I guess the article might be enlightening if I were already a Windows programming guru.  To someone coming from another world, whether *nix or programming on the bare metal, it's a mixture of baby talk and arcane Windows-specific jargon.  Kind of like a VMS manual.

(Oh, and those existing libraries that are supposed to enable Ruby to talk to Windows serial ports?  I guess I could compile one of them.  If I had a copy of VC++.  Which costs... SEVEN HUNDRED BUCKS???  I don't think so.  See why hackers like *nix?  Shipping a *nix system without development tools is nigh-well unthinkable.  Unless you're SCO, of course.)

When I first met UNIX, back in the 1970s, tty devices were treated like files.  You'd open /dev/tty3 or whatever, use ioctl to set it the way you wanted it, and then use read and write to receive and send data.  Simple.  It worked.

MS-DOS also let you open a serial port as a file, using the magic name COM1: or similar.  Unfortunately, you couldn't actually use the port this way, which is why every DOS application that did meaningful serial I/O talked directly to the hardware.

...Which is why, in turn, every general-purpose UART made since that time has had to emulate the register set of the NS8250.  Which is why today's super-advanced UARTS are such a pain to use, being as how they're stuck with a crippled interface, multiple registers hidden at shared I/O addresses, and so forth.

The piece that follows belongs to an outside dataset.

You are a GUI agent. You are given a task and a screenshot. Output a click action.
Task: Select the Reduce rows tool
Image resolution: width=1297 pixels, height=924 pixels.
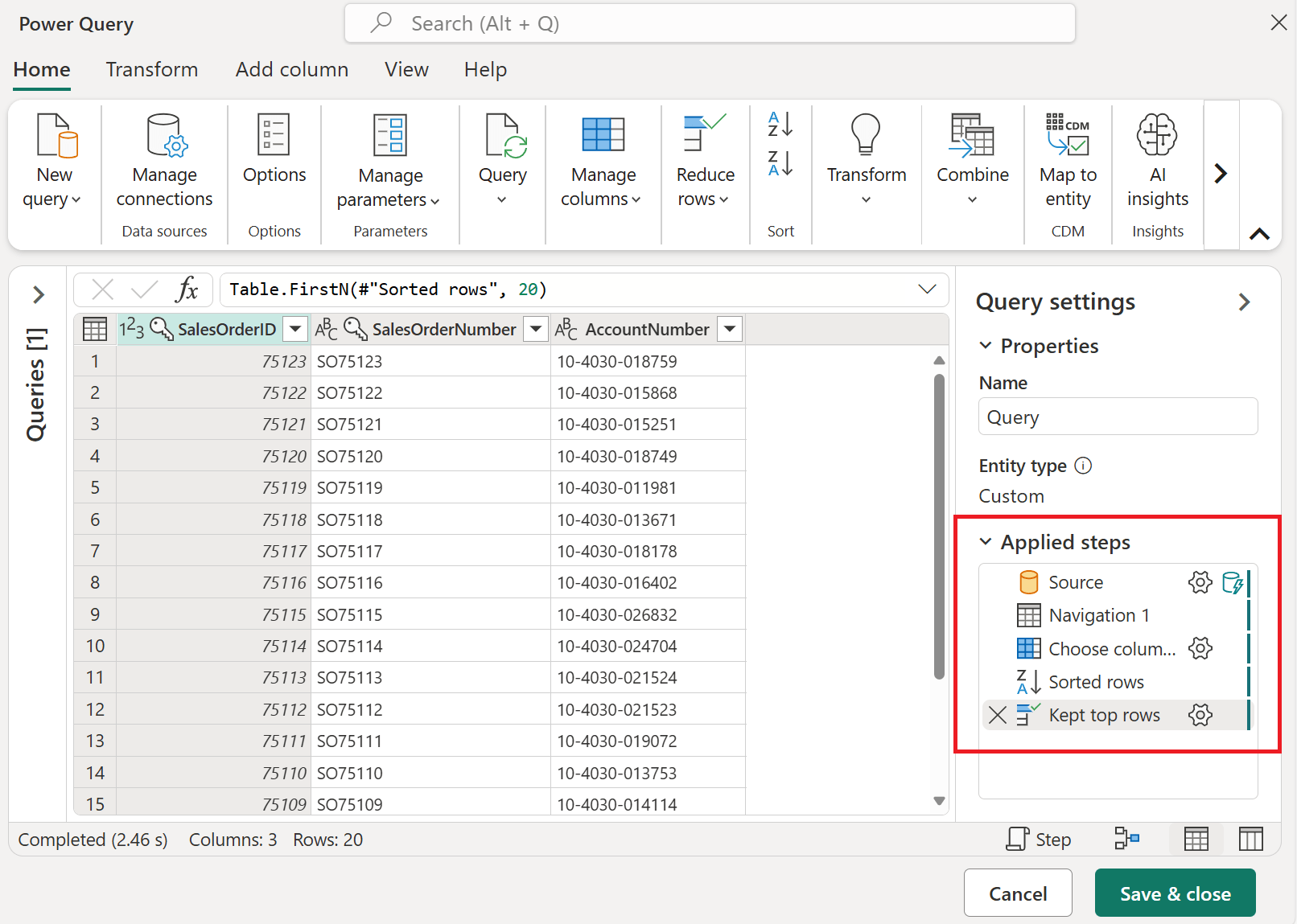point(704,161)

(Microsoft was seriously Unclear On The Concept of device drivers.  Back in the DOS days, I invented a new kind of mouse.  Writing a device driver for a mouse ought to be easy, right?  Just listen to the serial port, update internal data structures, and report movement to the operating system, no?  No.  The official Microsoft definition for a mouse driver called for the mouse driver, among its other duties, to draw the cursor on the screen.  Which meant that a mouse driver had to know the details not only of the mouse and the port to which it connected, but also of every video card that ever had been or ever would be.)

The non-handling of serial ports was inherited by 16-bit Windows, and persisted at least up through Windows for Warehouses.  I have a vague recollection that Win95 programs also commonly needed to talk to the hardware directly (though I may be conflating two projects here).

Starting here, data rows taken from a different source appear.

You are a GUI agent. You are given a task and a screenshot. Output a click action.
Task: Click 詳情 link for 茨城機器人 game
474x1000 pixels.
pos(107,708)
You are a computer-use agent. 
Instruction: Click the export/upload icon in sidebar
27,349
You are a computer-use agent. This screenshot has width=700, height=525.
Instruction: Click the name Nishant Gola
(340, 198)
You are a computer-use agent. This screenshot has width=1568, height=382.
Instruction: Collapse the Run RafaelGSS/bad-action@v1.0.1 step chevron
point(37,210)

Anyway, it seems that the latest and greatest Windows still doesn't correctly handle serial-ports-as-files, and it's necessary to get intimate with the Windows API to use such ports meaningfully.  The article seems to show the port being opened as a file, maybe with an extra flag set... and then the actual I/O descends into mystery.  And even if I could make heads or tails of it, I still wouldn't know how to translate it into Ruby (especially as the various Win32 API modules for Ruby seem to be rather undocumented, but that's a topic for another rant).

Update: Oh, this just gets cuter and cuter!  I decide to see what I can do with a serial port as a file, so I write a simple little-bitty Ruby script to open COM7, and loop reading and printing characters (the serial port being used only for input).

Then I run it.  It wedges the interpreter, requiring application of the Task Manager to stop it.

OK.  Is the port itself working?  Launch TeraTerm, set it for COM7, set parameters, test function.  Yup.  Exit TeraTerm.  Run program again.

Now the program buzzes around receiving EOFs on the serial port.  When I send actual data from the other computer, it receives it.  Hey!  I can live with that!

Now I'm recalling what I saw with an earlier program that tried to read a serial port in Scheme.  Sometimes it worked (EOF if the port was idle, character if there was one), and sometimes it didn't (interpreter wedged).  Maybe the difference was whether or not some other program had previously used the port.

Unplugging and replugging the USB dongle that is COM7 returns it to wedgie mode.

Checking status before and after use of TeraTerm reveals that TeraTerm is leaving timeouts enabled.  That makes sense, but didn't I try that already?  Unplug, replug, set parameters (with timeouts enabled) with MODE command.  Wedgie mode.  Run TeraTerm.  Mode COM7:/STATUS shows the same as before TeraTerm was run, and yet it works now.

So: programs that know how to use the serial port set some sticky property that's unknown to the MODE command.  Isn't that just the cutest thing you ever heard of?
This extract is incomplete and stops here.